### [PROBLEM TO SOLVE]
Recast the stretch from the start of the lines through the line containing "(x=1161, y=413)" as a Markdown table with the columns Row and Line, numbering each row and omitting any blank lines.

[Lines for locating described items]
----------
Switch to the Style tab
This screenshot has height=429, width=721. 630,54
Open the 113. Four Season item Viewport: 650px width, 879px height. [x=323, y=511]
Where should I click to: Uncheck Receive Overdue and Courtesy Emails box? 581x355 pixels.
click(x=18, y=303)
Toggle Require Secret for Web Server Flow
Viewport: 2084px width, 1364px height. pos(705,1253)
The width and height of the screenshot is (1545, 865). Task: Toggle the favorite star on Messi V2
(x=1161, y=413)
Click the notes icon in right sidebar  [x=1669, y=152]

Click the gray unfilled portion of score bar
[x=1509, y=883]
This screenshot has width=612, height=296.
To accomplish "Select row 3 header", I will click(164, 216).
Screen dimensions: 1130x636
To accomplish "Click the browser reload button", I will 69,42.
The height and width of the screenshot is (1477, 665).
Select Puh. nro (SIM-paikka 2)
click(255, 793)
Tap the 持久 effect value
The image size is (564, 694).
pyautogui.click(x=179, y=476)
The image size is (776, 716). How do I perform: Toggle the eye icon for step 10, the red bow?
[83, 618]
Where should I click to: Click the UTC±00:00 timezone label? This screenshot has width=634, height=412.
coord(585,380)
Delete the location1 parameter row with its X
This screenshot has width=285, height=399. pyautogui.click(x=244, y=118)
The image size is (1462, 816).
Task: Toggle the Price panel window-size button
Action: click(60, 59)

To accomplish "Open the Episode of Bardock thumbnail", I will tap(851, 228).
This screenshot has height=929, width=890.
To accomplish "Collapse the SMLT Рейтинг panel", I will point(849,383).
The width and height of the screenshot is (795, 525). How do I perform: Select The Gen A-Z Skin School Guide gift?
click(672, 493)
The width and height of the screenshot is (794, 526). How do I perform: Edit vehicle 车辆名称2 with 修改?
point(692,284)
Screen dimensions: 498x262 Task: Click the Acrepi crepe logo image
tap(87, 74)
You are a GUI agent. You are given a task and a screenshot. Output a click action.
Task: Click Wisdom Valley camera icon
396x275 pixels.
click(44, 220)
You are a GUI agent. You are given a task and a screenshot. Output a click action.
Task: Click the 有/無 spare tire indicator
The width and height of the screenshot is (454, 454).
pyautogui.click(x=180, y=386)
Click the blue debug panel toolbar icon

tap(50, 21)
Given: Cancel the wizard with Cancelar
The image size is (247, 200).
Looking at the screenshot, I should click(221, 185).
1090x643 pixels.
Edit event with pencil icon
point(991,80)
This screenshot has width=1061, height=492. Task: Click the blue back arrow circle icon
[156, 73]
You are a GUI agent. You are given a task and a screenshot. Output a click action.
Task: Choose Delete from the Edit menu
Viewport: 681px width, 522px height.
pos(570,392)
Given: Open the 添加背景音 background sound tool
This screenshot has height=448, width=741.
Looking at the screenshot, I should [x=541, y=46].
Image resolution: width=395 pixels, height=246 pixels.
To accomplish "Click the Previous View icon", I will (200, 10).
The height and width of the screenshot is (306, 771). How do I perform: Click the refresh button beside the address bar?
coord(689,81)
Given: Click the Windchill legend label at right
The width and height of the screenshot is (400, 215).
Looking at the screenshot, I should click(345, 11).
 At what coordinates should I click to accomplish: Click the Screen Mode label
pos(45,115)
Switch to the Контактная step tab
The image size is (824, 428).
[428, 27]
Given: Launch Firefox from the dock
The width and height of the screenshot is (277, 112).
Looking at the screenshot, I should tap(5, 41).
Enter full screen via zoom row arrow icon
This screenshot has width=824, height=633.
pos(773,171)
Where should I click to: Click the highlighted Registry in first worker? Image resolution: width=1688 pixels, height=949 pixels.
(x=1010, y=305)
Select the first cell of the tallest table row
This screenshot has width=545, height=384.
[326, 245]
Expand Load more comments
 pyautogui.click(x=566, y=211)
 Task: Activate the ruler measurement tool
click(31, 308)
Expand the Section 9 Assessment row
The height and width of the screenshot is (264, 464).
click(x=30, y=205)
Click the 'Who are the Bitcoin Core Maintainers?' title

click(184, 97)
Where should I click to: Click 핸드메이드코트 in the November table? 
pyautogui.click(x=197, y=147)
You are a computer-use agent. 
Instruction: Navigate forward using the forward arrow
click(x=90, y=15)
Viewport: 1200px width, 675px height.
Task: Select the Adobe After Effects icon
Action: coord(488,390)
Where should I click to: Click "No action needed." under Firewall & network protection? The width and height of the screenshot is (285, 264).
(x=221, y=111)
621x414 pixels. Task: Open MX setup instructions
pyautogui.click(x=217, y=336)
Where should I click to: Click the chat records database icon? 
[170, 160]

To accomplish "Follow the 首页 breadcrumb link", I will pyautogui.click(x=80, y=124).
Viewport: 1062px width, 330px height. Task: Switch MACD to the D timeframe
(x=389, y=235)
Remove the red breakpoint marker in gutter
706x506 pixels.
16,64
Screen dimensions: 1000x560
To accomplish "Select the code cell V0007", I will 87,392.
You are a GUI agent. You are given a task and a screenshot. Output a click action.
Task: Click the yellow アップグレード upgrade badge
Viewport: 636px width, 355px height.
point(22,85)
----------
### [EXERCISE RESULT]
| Row | Line |
|---|---|
| 1 | Switch to the Style tab |
| 2 | This screenshot has height=429, width=721. 630,54 |
| 3 | Open the 113. Four Season item Viewport: 650px width, 879px height. [x=323, y=511] |
| 4 | Where should I click to: Uncheck Receive Overdue and Courtesy Emails box? 581x355 pixels. |
| 5 | click(x=18, y=303) |
| 6 | Toggle Require Secret for Web Server Flow |
| 7 | Viewport: 2084px width, 1364px height. pos(705,1253) |
| 8 | The width and height of the screenshot is (1545, 865). Task: Toggle the favorite star on Messi V2 |
| 9 | (x=1161, y=413) |